En novembre 2025, alors que sa santé se détériorait rapidement, Biyuna a été transférée à l’hôpital de Benny Missous, où elle a été admise en soins intensifs. Le 25 novembre, son dernier souffle a été donné à 5h43 du matin, dans le silence absolu de sa chambre d’hôpital. Aucune famille n’était présente à ce moment-là. Ce fut un départ discret, presque anonyme. Seul le bourdonnement du moniteur cardiaque, puis son interruption soudaine, témoigna du passage de la vie à la mort.

Ce silence lourd, cette disparition presque anonyme, contrastait avec la vie flamboyante qu’elle avait menée. “Ceux qui rient ne sont pas toujours heureux”, avait-elle écrit dans une enveloppe retrouvée sur sa table de nuit. Une phrase qui résume toute la complexité de son existence. Derrière les rires et les éclats de voix, Biyuna portait en elle des fardeaux silencieux, des solitudes profondes, mais aussi une résilience hors du commun.

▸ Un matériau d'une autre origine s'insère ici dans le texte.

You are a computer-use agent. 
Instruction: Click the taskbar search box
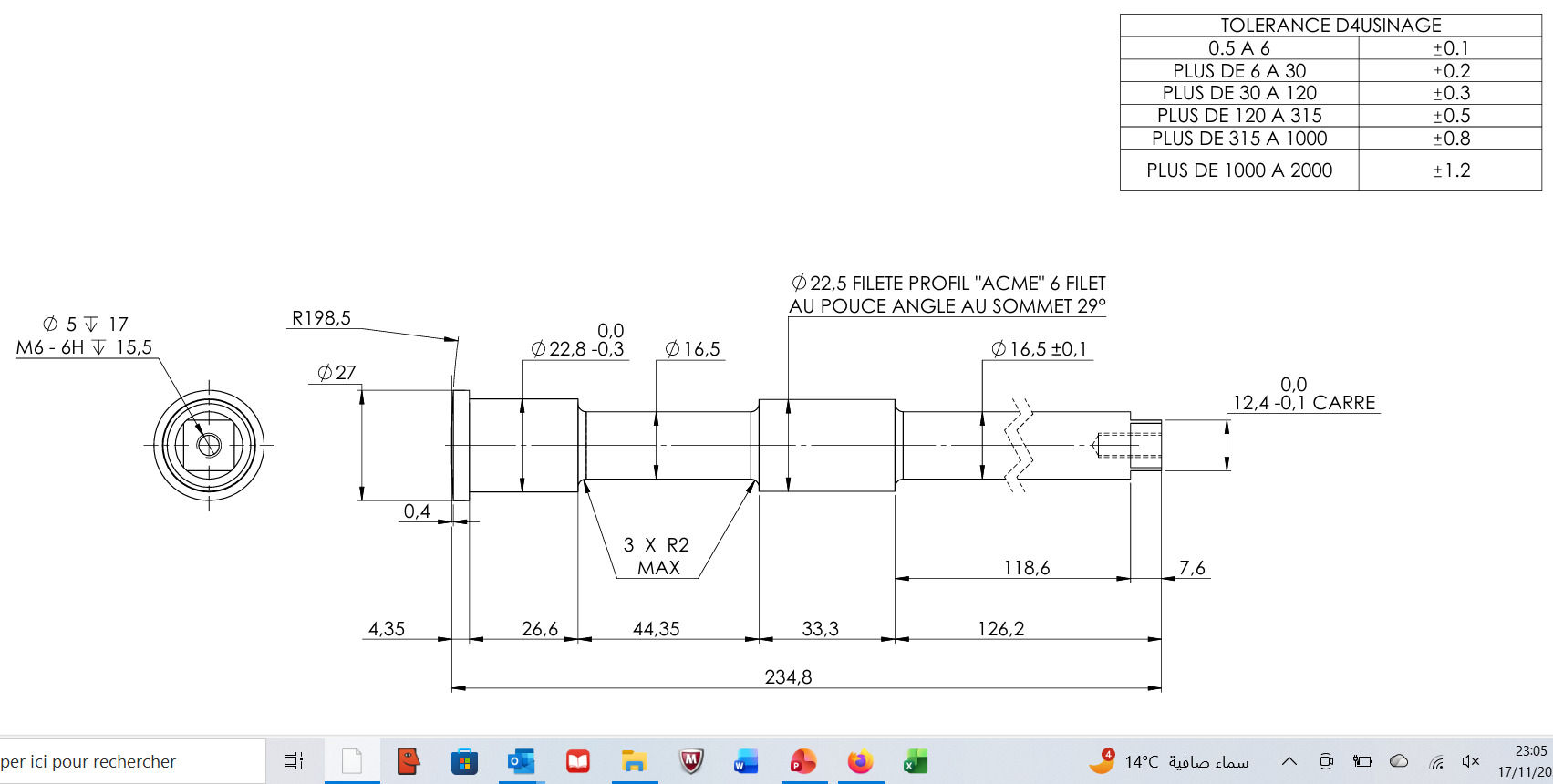tap(132, 761)
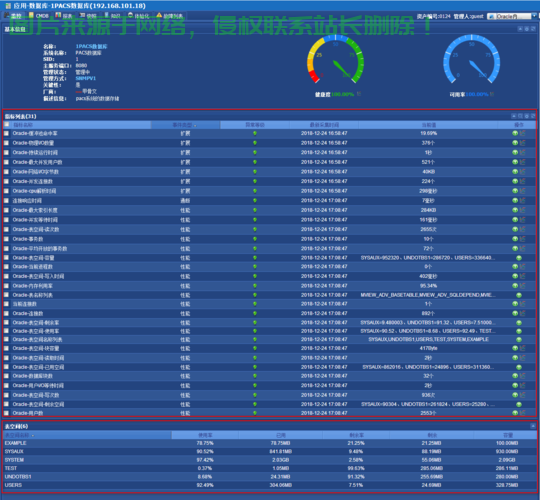Click the green action icon for Oracle-表空间-容量 row
Viewport: 540px width, 500px height.
click(519, 258)
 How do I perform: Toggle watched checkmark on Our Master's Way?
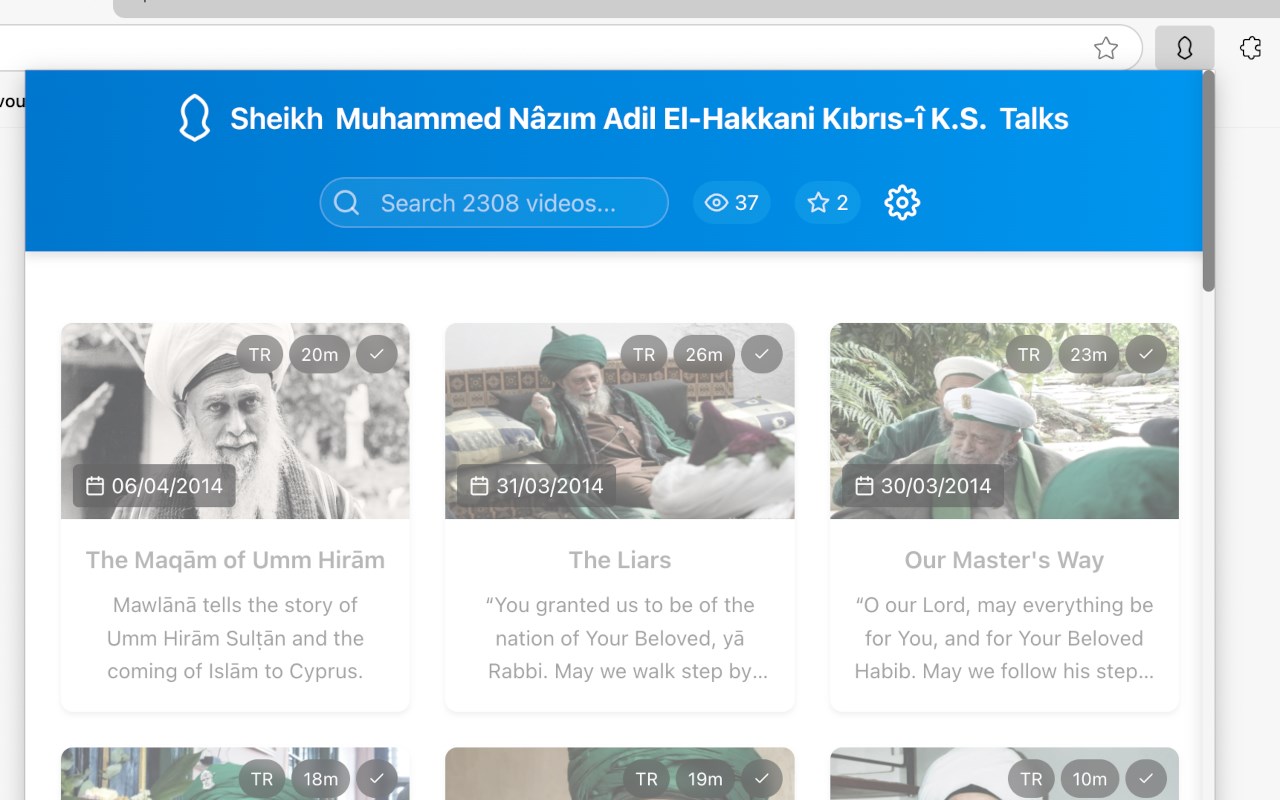(x=1146, y=354)
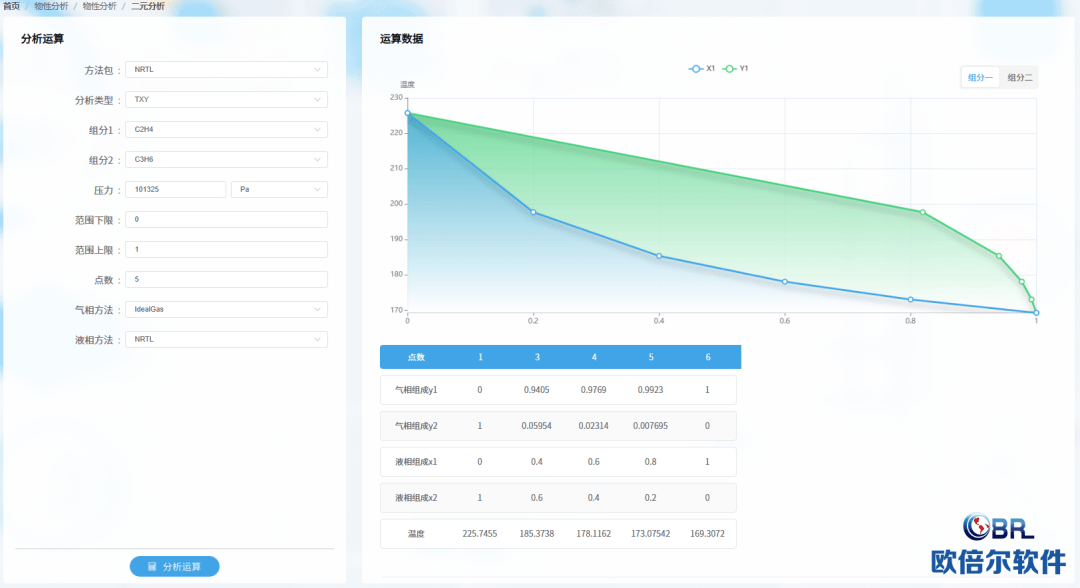Toggle the X1 series legend marker
The width and height of the screenshot is (1080, 588).
(696, 69)
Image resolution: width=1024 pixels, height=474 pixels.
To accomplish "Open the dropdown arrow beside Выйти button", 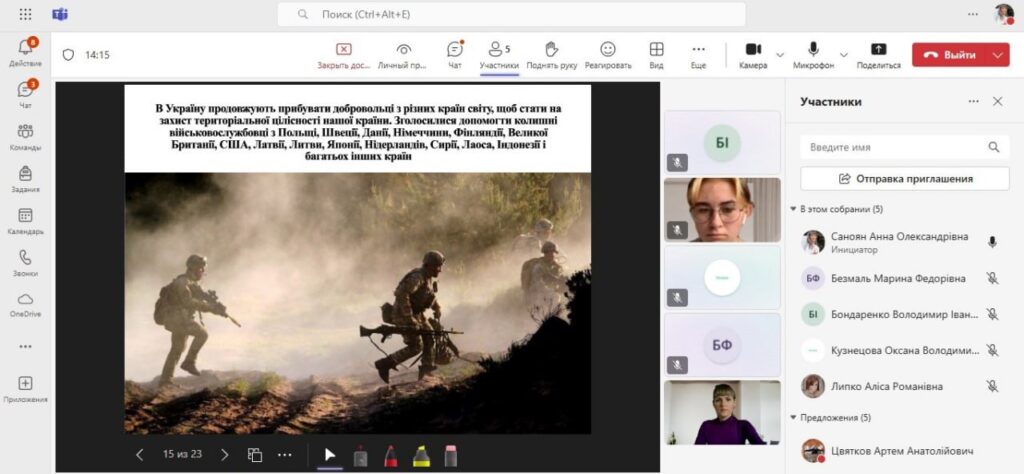I will (x=997, y=55).
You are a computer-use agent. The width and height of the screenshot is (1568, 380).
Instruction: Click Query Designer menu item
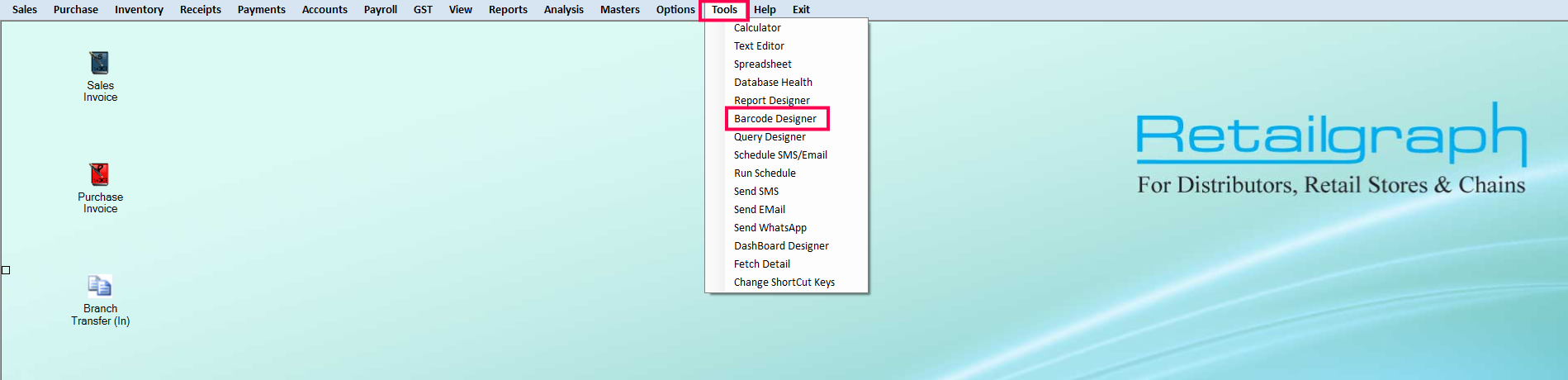(x=770, y=137)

La fin de Biyuna n’a pas été un simple épilogue, mais un symbole d’une carrière qui n’a jamais cherché à plaire, mais à marquer l’histoire. Les hommages ont afflué après sa mort, non pas par respect d’un protocole, mais par l’admiration qu’elle avait suscitée chez des milliers de personnes, en Algérie, en France, et au-delà. Les jeunes artistes lui rendaient hommage sur TikTok, reprenant ses chansons, ses répliques, ses mimiques devenues cultes.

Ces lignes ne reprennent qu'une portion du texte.